Content starts

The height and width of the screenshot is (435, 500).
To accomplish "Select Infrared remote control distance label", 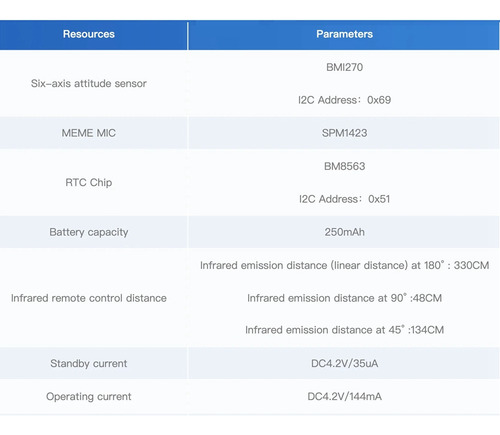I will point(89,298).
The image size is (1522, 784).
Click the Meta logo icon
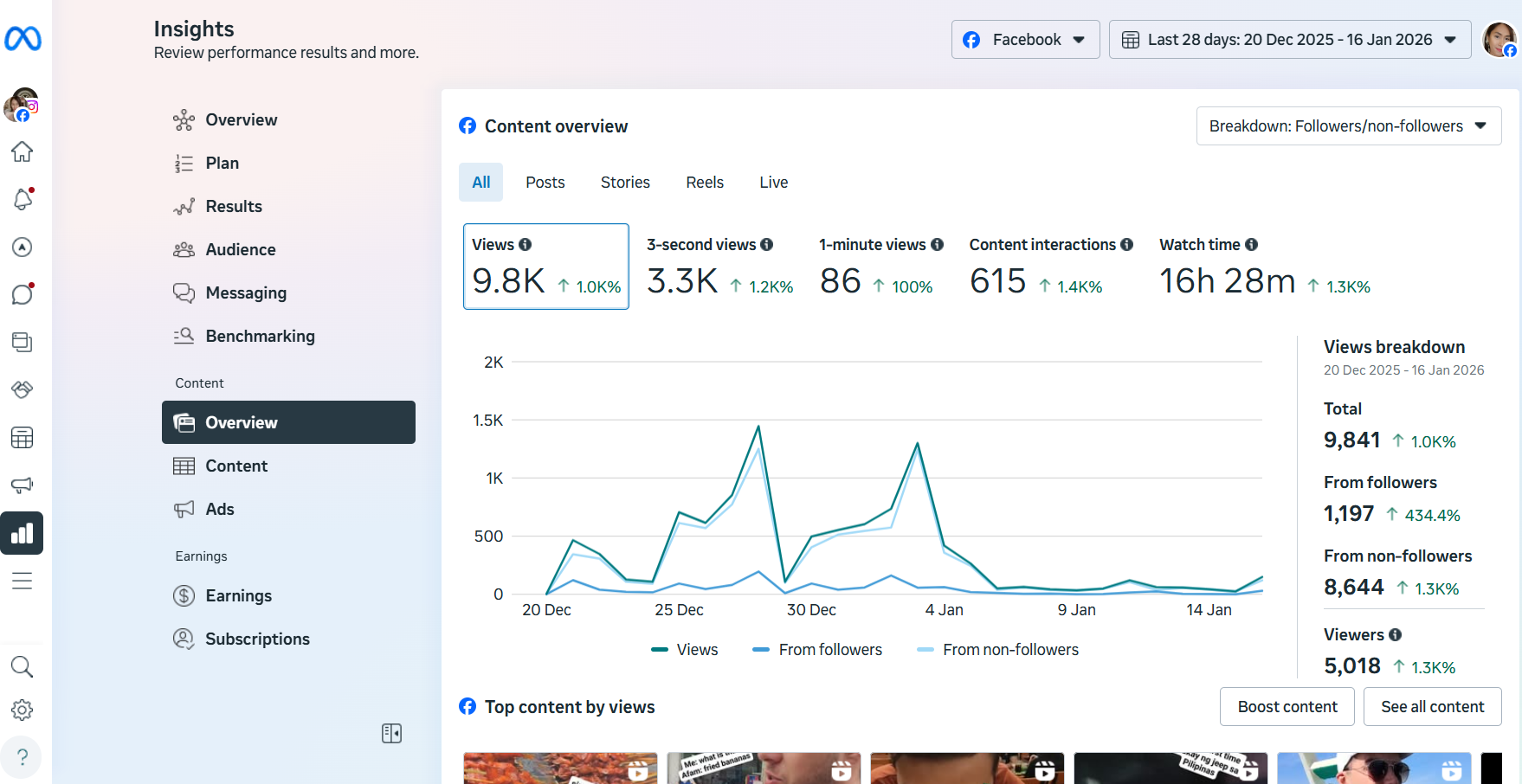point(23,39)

Content ends
Content starts

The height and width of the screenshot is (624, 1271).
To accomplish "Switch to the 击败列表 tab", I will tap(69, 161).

Content ends
Content starts

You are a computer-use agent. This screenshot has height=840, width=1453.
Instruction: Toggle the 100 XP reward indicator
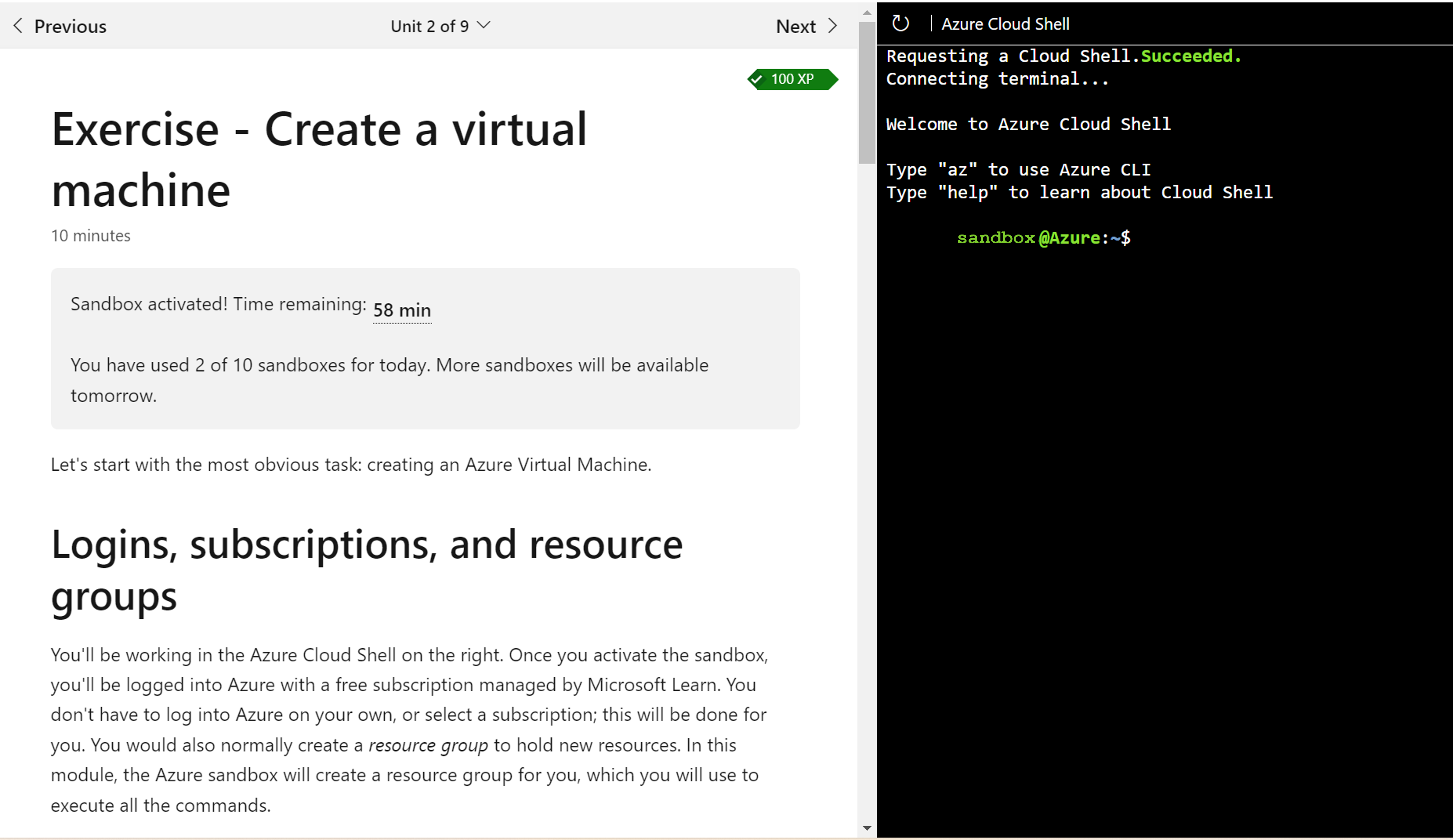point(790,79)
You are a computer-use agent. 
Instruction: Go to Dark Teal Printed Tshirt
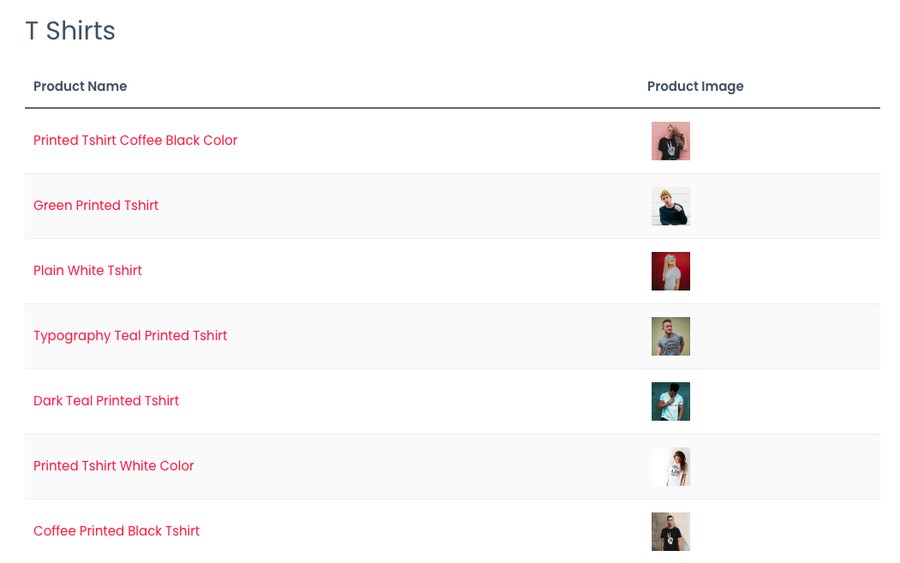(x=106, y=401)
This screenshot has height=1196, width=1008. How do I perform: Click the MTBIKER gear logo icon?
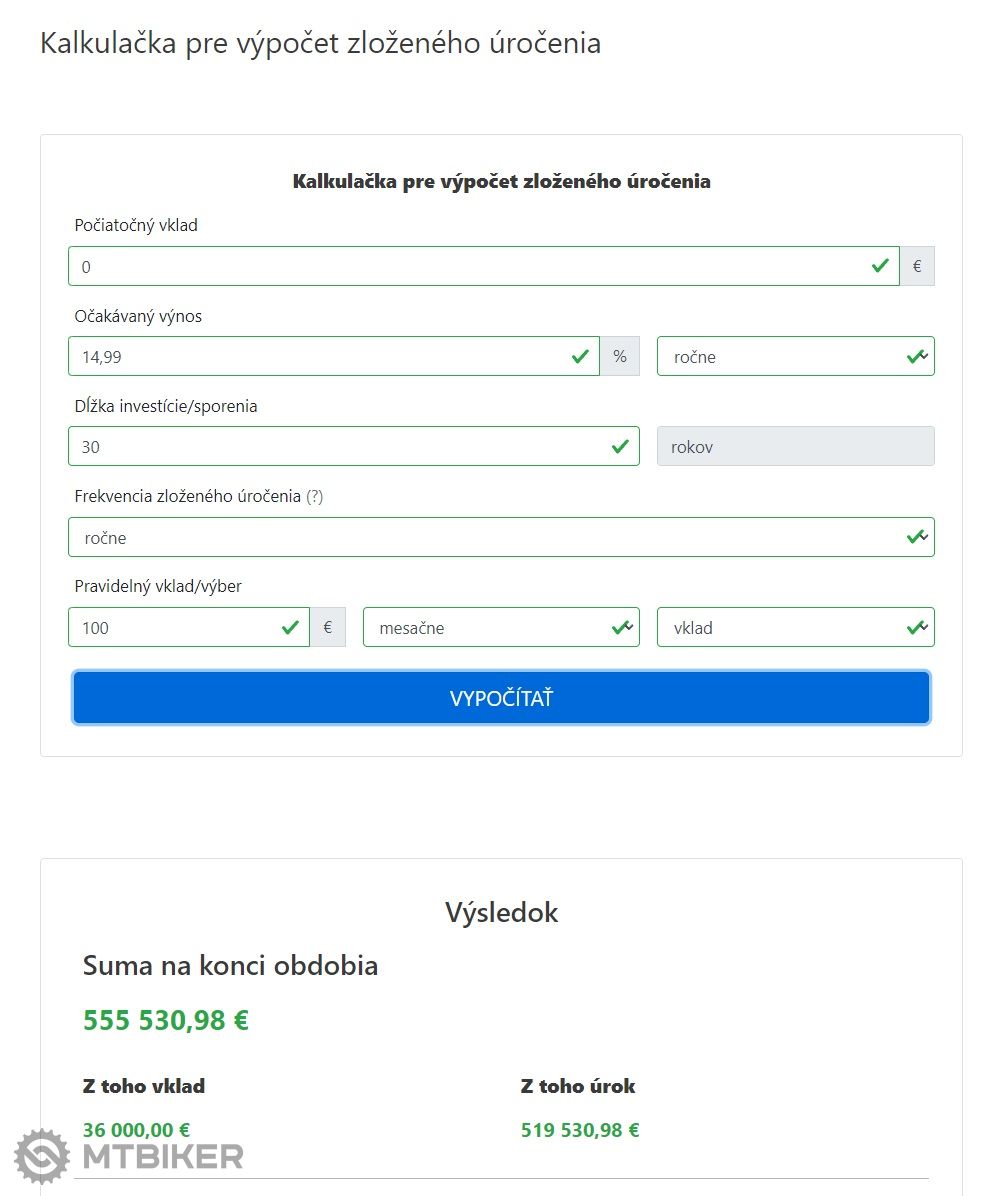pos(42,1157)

Content ends

_What to produce_.
When the string "agent" occurs in a line of the material, that line belongs in the answer.

_Task response_.
You are a computer-use agent. This screenshot has height=840, width=1453.
You are a computer-use agent. 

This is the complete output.